IPHAN
O
Instituto do Patrimônio Histórico e Artístico Nacional, hoje vinculado
ao Ministério da Cultura, foi criado em 13 de janeiro de 1937 pela Lei
nº 378, no
governo de Getúlio Vargas. Já em 1936, o então Ministro da Educação e
Saúde, Gustavo Capanema, preocupado com a preservação do patrimônio
cultural brasileiro, pediu a Mário de Andrade que elaborasse um
anteprojeto de Lei para salvaguarda desses bens e confiou a Rodrigo Melo
Franco de Andrade a tarefa de implantação do Serviço do Patrimônio.

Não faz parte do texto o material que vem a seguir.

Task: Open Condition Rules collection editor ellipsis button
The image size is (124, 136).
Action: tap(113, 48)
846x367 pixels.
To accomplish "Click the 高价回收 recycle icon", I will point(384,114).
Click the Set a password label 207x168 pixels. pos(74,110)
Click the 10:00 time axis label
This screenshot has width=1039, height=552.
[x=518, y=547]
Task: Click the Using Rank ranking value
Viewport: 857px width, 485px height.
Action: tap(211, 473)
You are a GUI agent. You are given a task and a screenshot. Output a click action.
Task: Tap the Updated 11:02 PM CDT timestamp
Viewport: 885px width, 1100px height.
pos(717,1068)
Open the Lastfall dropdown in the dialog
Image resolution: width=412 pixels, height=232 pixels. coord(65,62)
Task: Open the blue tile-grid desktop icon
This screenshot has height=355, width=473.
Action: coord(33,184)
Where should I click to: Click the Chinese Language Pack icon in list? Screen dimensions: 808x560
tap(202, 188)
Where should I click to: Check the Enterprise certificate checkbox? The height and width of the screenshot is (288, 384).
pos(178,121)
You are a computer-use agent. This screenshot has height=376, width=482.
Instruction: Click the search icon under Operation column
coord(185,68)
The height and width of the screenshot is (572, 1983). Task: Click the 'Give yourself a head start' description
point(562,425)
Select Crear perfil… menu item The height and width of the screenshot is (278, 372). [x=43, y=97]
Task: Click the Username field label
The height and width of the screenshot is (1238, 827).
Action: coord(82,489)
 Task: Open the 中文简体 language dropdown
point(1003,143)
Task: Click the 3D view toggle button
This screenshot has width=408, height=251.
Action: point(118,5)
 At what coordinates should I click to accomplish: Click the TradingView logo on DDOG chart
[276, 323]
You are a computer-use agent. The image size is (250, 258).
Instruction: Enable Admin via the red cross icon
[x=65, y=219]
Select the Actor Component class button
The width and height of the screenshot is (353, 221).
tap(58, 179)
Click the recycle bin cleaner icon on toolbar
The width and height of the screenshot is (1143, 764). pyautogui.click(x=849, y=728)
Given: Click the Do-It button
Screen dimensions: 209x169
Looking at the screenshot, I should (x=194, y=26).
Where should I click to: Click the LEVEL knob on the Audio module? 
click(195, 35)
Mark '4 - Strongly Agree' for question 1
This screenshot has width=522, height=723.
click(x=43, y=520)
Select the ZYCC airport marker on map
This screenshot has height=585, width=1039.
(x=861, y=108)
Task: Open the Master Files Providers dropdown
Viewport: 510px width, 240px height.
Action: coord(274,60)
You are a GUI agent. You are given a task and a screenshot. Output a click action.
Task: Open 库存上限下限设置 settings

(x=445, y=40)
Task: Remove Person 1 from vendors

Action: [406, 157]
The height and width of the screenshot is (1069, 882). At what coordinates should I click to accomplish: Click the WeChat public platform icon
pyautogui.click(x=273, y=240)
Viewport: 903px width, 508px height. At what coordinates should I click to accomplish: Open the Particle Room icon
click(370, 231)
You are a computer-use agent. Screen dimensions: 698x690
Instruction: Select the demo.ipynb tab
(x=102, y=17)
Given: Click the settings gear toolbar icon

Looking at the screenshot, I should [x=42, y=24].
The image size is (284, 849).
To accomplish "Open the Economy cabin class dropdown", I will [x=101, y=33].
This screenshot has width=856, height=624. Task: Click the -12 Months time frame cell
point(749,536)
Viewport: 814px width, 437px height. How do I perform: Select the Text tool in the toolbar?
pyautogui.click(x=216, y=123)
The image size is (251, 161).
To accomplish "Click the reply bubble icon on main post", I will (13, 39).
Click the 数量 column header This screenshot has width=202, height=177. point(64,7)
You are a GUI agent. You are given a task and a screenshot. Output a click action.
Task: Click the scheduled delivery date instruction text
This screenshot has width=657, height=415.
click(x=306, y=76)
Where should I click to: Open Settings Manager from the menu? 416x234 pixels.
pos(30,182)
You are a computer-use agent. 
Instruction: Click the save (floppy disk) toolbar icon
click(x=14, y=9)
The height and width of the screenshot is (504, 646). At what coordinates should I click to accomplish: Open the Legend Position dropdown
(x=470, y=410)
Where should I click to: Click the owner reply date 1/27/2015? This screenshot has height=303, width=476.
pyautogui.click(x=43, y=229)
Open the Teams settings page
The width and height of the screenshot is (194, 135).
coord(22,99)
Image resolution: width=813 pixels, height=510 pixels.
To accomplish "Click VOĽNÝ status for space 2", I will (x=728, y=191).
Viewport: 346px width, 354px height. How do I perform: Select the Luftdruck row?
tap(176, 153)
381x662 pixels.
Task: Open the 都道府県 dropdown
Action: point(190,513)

Posteriormente, em 30 de novembro de 1937, foi promulgado o Decreto-Lei
nº 25, que organiza a "proteção do patrimônio histórico
e artístico nacional".
Nessa
missão, Rodrigo contou com a colaboração de outros brasileiros
ilustres, como Mário de Andrade, Manuel Bandeira, Afonso Arinos, Lúcio
Costa e Carlos Drummond de Andrade. Intelectual e homem de ação, Rodrigo
concentrou seus esforços na proteção dos bens patrimoniais do país,
redigindo uma legislação específica, preparando técnicos, realizando
tombamentos, restaurações e revitalizações, que asseguraram a permanência
da maior parte do acervo arquitetônico e urbanístico brasileiro, bem
como do acervo documental e etnográfico, das obras de arte integradas e
dos bens móveis.
Em
sua luta pela proteção do patrimônio cultural, estendeu sua ação à
proteção dos acidentes geográficos notáveis e das paisagens agenciadas
pelo homem. Há mais de 60 anos, o Iphan vem realizando um trabalho
permanente e dedicado de fiscalização, proteção, identificação,
restauração, tombamento e revitalização dos monumentos, sítios e bens
móveis do país.
Sua
ação se desenvolve por intermédio de 14 superintendências
regionais e 19 sub-regionais, museus,
entre eles o Museu Nacional de Belas Artes, o Museu Imperial, o Museu Histórico
Nacional, o Museu da República, o Museu da Inconfidência, além de nove
Casas Históricas, um Parque Histórico, a Cinemateca Brasileira, o Palácio
Gustavo Capanema, o Paço Imperial e o Sítio Roberto Burle Marx.
O
trabalho do Iphan pode ser reconhecido nos mais de 16 mil edifícios
tombados, 50 centros e conjuntos urbanos, 5 mil sítios arqueológicos
cadastrados, mais de um milhão de objetos, incluindo acervo museológico,
cerca de 250 mil volumes bibliográficos, documentação arquivística e
registros fotográficos, cinematográficos e videográficos.